Pakar Komunikasi Massa Universitas Pertamina, Dr. Wahyudi Marhaen Pratopo Eko Setyatmojo, S.IP., M.Si., menilai kondisi ini tidak hanya berdampak pada jurnalis, tetapi juga masyarakat sebagai penerima informasi. “Kekerasan terhadap jurnalis menjadi tantangan yang masih dihadapi dalam praktik pers saat ini. Kondisi ini dapat memengaruhi ruang kerja jurnalis, terutama ketika mereka harus menjalankan tugas di tengah berbagai tekanan dan kekhawatiran. Dalam jangka panjang, situasi tersebut berpotensi berdampak pada kebebasan berekspresi di ruang publik serta kualitas informasi yang diterima masyarakat,” jelas Dr. Wahyudi seperti dikutip dari Medan Pos (3/3).
Secara regulasi, perlindungan terhadap jurnalis telah dijamin melalui Undang-Undang Nomor 40 Tahun 1999 tentang Pers. Namun, menurut Dr. Wahyudi, implementasi di lapangan masih memerlukan penguatan, baik dari aspek penegakan hukum maupun peningkatan pemahaman aparat serta publik terhadap kerja jurnalistik.
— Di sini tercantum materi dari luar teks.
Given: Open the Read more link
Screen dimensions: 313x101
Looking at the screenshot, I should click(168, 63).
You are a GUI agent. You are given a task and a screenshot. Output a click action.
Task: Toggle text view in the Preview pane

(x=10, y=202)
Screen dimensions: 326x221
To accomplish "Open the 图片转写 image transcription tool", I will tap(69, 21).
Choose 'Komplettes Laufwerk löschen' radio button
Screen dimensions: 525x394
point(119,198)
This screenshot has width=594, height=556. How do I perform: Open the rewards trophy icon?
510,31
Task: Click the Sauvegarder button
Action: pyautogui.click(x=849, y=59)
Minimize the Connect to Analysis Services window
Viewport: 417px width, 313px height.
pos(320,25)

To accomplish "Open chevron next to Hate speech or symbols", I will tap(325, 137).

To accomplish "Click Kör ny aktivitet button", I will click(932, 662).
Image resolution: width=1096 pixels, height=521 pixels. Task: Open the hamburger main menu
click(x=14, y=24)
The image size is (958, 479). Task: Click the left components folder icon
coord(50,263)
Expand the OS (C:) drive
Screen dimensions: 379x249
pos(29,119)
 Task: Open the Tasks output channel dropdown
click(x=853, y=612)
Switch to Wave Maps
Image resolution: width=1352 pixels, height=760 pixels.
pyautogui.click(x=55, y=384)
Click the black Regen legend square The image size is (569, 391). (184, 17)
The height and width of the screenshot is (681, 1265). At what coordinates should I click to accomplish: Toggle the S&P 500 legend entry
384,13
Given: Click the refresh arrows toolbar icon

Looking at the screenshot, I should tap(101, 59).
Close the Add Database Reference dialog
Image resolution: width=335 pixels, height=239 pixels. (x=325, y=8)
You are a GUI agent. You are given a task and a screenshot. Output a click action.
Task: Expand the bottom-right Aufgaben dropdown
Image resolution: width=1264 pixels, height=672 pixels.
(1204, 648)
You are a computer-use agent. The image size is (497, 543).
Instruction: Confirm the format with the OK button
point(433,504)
Ia menegaskan bahwa perlindungan terhadap kebebasan pers harus dibangun secara sistematis, bukan sekadar respons reaktif atas kasus kekerasan. “Ketika intimidasi terhadap jurnalis terus dibiarkan, publik akan kehilangan akses terhadap informasi yang utuh dan terpercaya. Media menjadi ruang dialog publik, sehingga perlindungan terhadap kebebasan pers perlu dilakukan secara sistematis dan berkelanjutan. Di sisi lain, jurnalis juga dituntut memiliki keterampilan dan tanggung jawab yang tinggi dalam mengolah setiap informasi, agar publik terlindungi dari penyebaran berita bohong,” ujar Dr. Wahyudi.
Sebagai institusi pendidikan, perguruan tinggi dinilai memiliki peran strategis dalam menanamkan nilai-nilai jurnalisme dan etika komunikasi kepada generasi muda. Rektor Universitas Pertamina, Prof. Dr. Ir. Wawan Gunawan A. Kadir, M.S., IPU., menyampaikan bahwa kampus memandang media sebagai mitra strategis dalam mendiseminasikan hasil riset dan inovasi kepada publik.
“Sejak 2016, Universitas Pertamina secara konsisten menjalin kolaborasi dengan berbagai media di Indonesia sebagai bagian dari komitmen untuk mendukung ekosistem informasi yang kredibel. Hingga saat ini, Universitas Pertamina telah bermitra dengan sekitar 120 media, dengan lebih dari 13.000 publikasi yang mencakup hasil riset, inovasi, prestasi sivitas akademika, serta berbagai kontribusi kampus bagi masyarakat. Kami meyakini bahwa kolaborasi antara perguruan tinggi dan media memiliki peran penting dalam memastikan informasi yang berbasis pengetahuan dapat diakses secara luas dan memberikan manfaat nyata bagi publik,” ujar Prof. Wawan.